Também nesse marco das OSs instituímos algo que pretendemos estender ao modelo das fundações: nós eliminamos a glosa  [nota do OPGH: glosas são impugnações de despesa, que podem significar a rejeição total ou parcial de recursos financeiros do SUS utilizados de forma irregular ou cobrados indevidamente por prestadores de serviço] em valores do contrato. Antes, por exemplo, precificava-se um hospital com X metas por mês, por R$ 10 milhões por mês; caso as metas não fossem cumpridas, fazia-se uma glosa de R$ 3 milhões no contrato. Só que o contrato foi precificado para atender o povo, as pessoas, para pagar salários de trabalhadores, para cumprir seus compromissos com seus fornecedores…e como posso penalizar o contrato através de glosas, o que inviabiliza a própria execução do contrato? Então, adotamos a medida de penalizar e vincular as multas ao CPF do gestor daquele contrato, e a central paga com seu dinheiro a multa dos contratos. Além disso, estabelecemos limites a essas multas. 
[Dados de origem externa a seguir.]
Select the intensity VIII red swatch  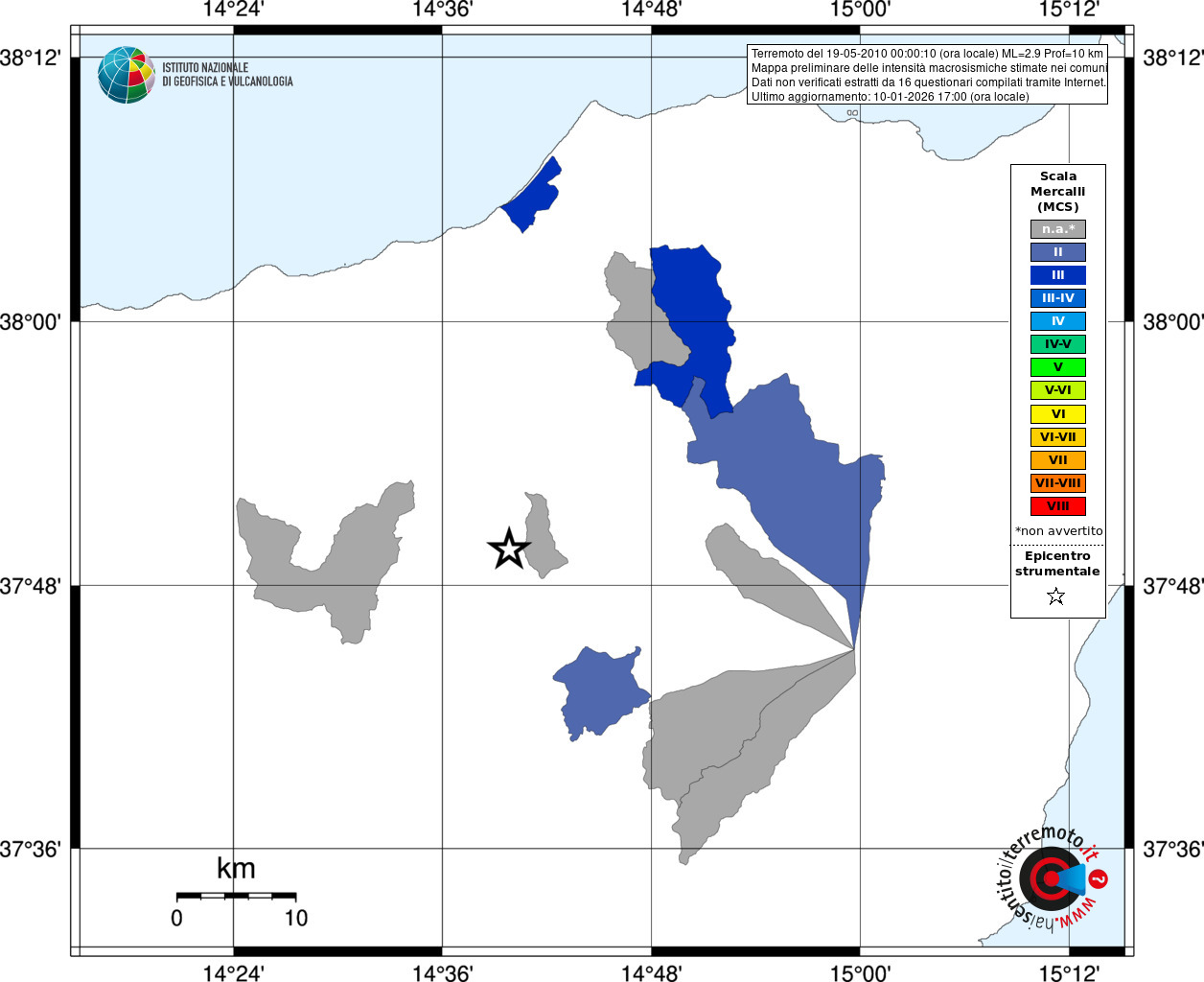click(1058, 506)
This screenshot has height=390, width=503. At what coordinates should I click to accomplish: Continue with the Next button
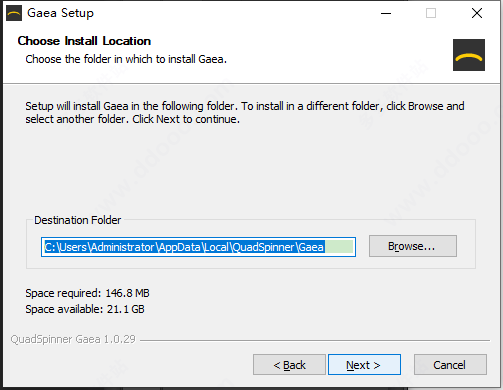364,365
O risco jurídico do modelo anterior desses contratos era muito grande para essas organizações - o que tem levado muitas OSs no Brasil inteiro a abandonar o modelo. Por exemplo, a OS de Santa Catarina, que era uma organização muito reconhecida e bem avaliada no país inteiro, definiu pela saída do modelo de contrato de gestão de hospitais. A própria Pró-Saúde, que foi envolvida em muitos problemas em todo o Brasil, está reduzindo muito sua participação nesses contratos de gestão dos hospitais, assumindo contratos de menor risco e migrando para um mundo da ciência, tecnologia e inovação, apostando em Instituições Científicas e Tecnológicas. 

 

O que motivou essa decisão pela manutenção dos contratos com as OSs? A operação das OSs sob estas bases não significa um maior dispêndio de recursos na prestação desses serviços? 
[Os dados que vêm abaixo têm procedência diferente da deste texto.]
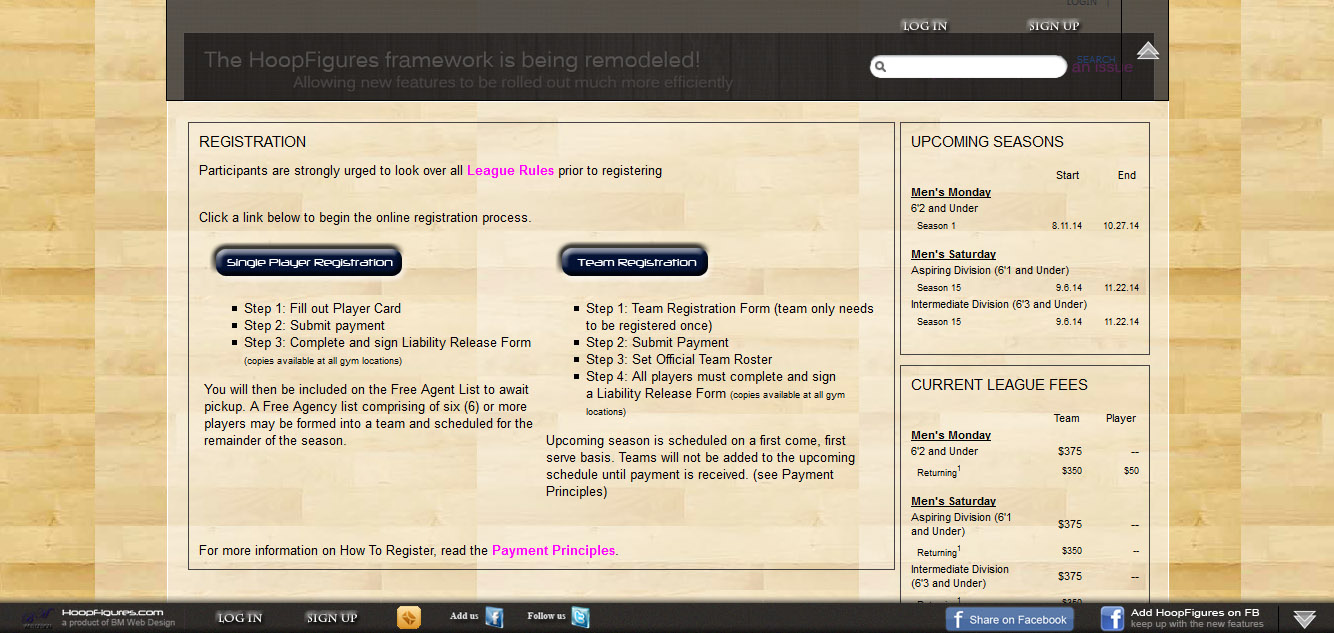Open the League Rules link

pos(510,171)
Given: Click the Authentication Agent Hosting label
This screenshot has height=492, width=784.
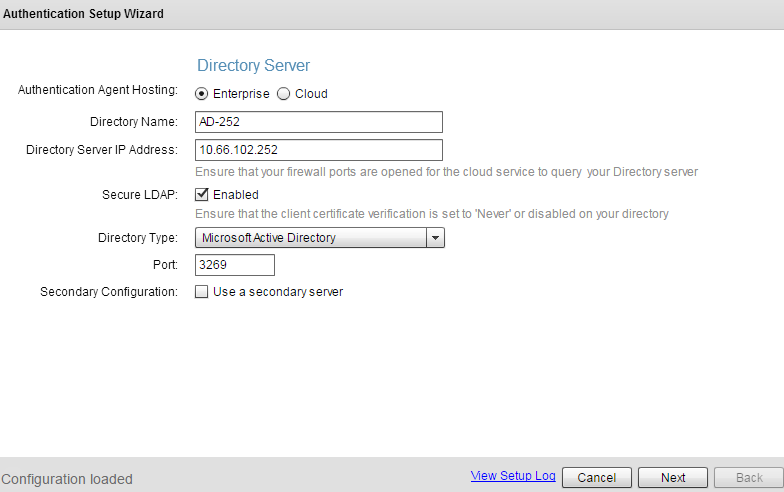Looking at the screenshot, I should 98,90.
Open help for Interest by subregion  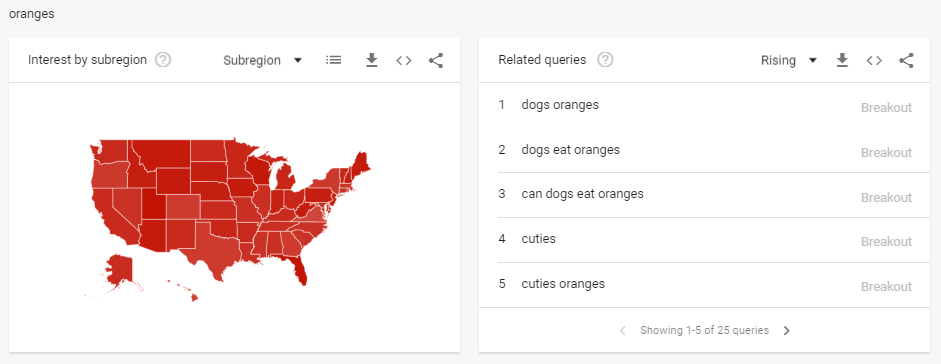tap(163, 60)
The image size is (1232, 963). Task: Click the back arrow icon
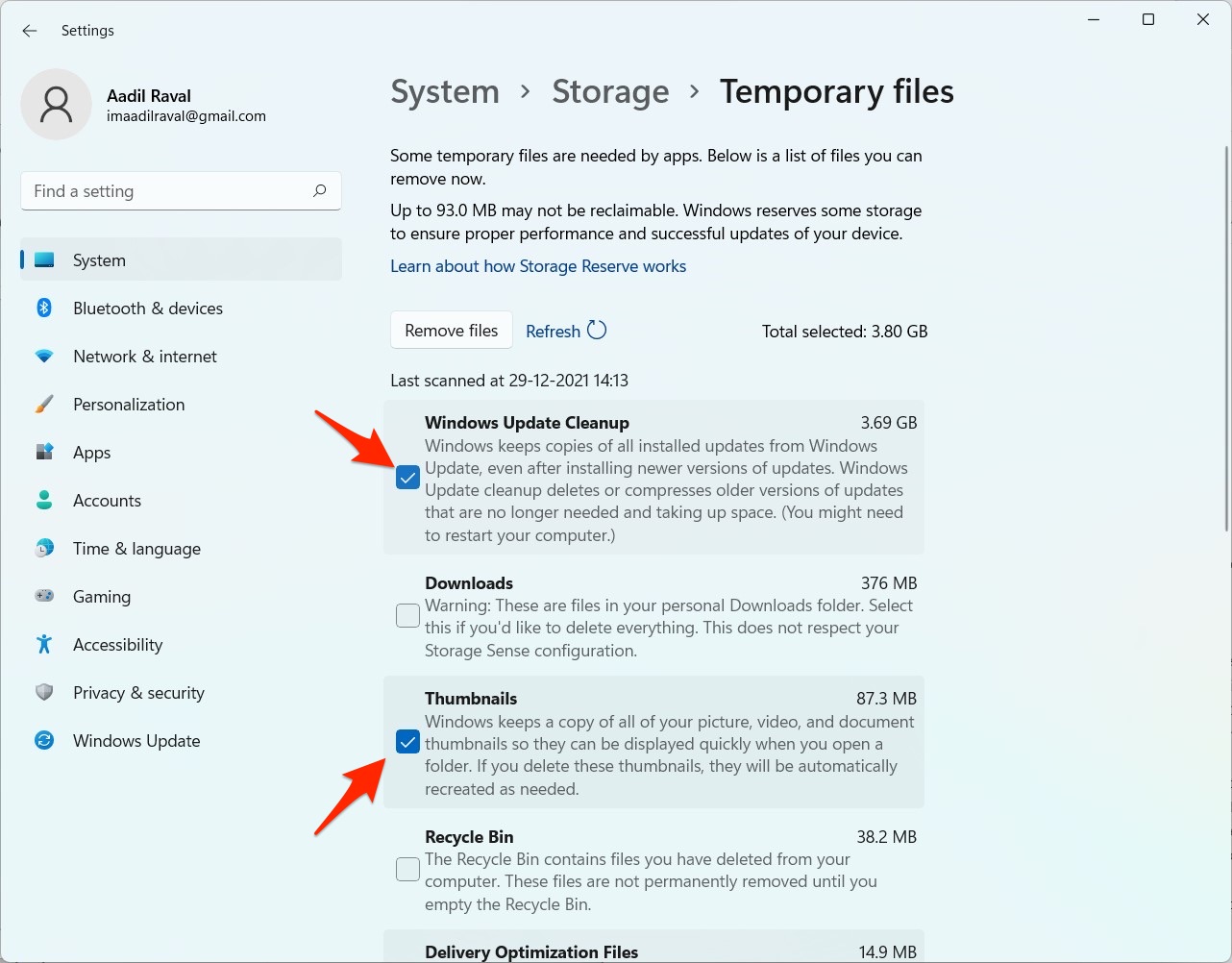pos(30,31)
Existe uma questão pragmática: a transição para um novo modelo de governança não ocorre de maneira automática em um único ano para toda a rede hospitalar, então não seria factível ou responsável suspender todos os contratos com as OS e a Fundação assumir todos aqueles contratos imediatamente. E tampouco seria sustentável assumir pela gestão pública direta, porque haveria um impacto muito grande na quantidade de contratos temporários com pessoal (que têm um custo maior na gestão pública direta do que na gestão das OS), o que levaria a um aumento do custo dessas unidades hospitalares de maneira muito abrupta, impactando o orçamento e o equilíbrio fiscal do estado. Nós não tínhamos condições de fazer uma virada de mesa radical nesse sentido. Isso é uma questão pragmática, de operacionalização e a opção por não fazer grandes migrações simultâneas, que poderiam comprometer, inclusive, a boa avaliação do modelo. 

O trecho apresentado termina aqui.